In this case we need to deal with the case where multiple binary classifiers may output a positive class for the same sample. For example if both the MI and CAD classifiers outputs the positive class for a sample then we need to select either MI or CAD as the true classification. Most binary classifiers can output (or at least estimate) class probabilities, one can use these probabilities to decide for the winning classifier (the output with the higher probability).

(Note: If the classifiers are different model types from each other it is likely that they will require probability calibration but this is beyond this answer.)

With this process you then have a simple set of 4 classes (N, MI, CAD, CHF) for all samples in the dataset. You can use this set to compare against the output of the multiclass classifier.

## It is (physically) valid for a person/sample to be in multiple classes at once

In this case the multiclass classifier is not classifying four classes, instead it needs to classify eight classes (N, MI, CAD, CHF, MI+CAD, MI+CHF, CAD+CHF, MI+CAD+CHF).

Finding the samples for each of these classes is likely to be difficult (and it is likely you will not find any samples at all for some of them).
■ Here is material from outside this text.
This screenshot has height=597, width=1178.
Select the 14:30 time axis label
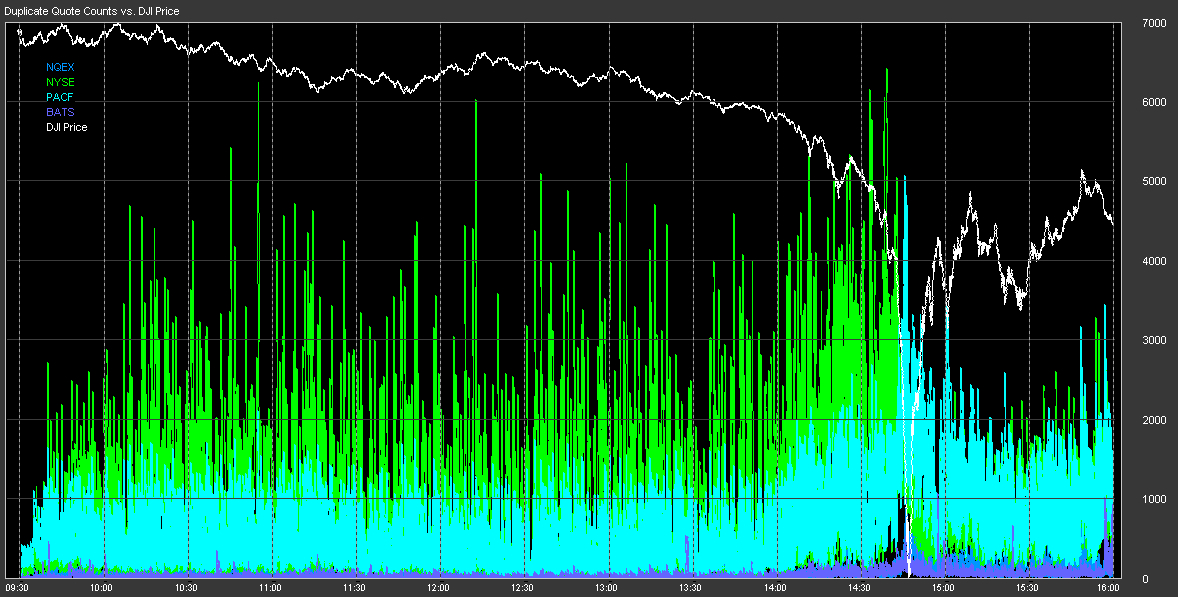coord(861,588)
Moreover you will need to rebuild your model to include more classes.

On the other hand this is the perfect case for the use of a multiclass and multilabel classifier. Instead of creating the eight classes (which will likely be unbalanced) several models can predict multiple classes at once. Notably Decision Tress (and forests) and Neural Nets are good at multiclass with multilabel classification.

If you can go for the multilabel classification you will have matrices as output of your model, for example for some 6 samples you may get:

MI  CAD CHF
0   0   0
1   0   0
1   1   0
0   0   1
0   1   1
0   0   0


This can be directly compare against the output of all three binary classifiers on the same 6 samples.

If you go for the 8 classes (and I strongly advise against that - it is always a pain to deal with very unballanced classes) you can directly compare the output of the binary classifiers against the list of results. (e.g. class MI+CAD means that both the 1st and 2nd binary classifiers did output a positive result for a sample).

P.S. Why one would prefer multilabel classifiers over building the classes by hand? Multilabel classifiers allow one to predict multiple classes at once, which do work as a "new class", yet they perform this as part of their decision algorithm. As a rule of thumb a multilabel classifier is less likely to impact the separability of other classes by adding this "new class" as a combination of existing classes. A new class built by hand can affect the separability of the other classes if the algorithm (or hyperparameters) weight classes based on their (low) support (number of elements in class against total number of samples).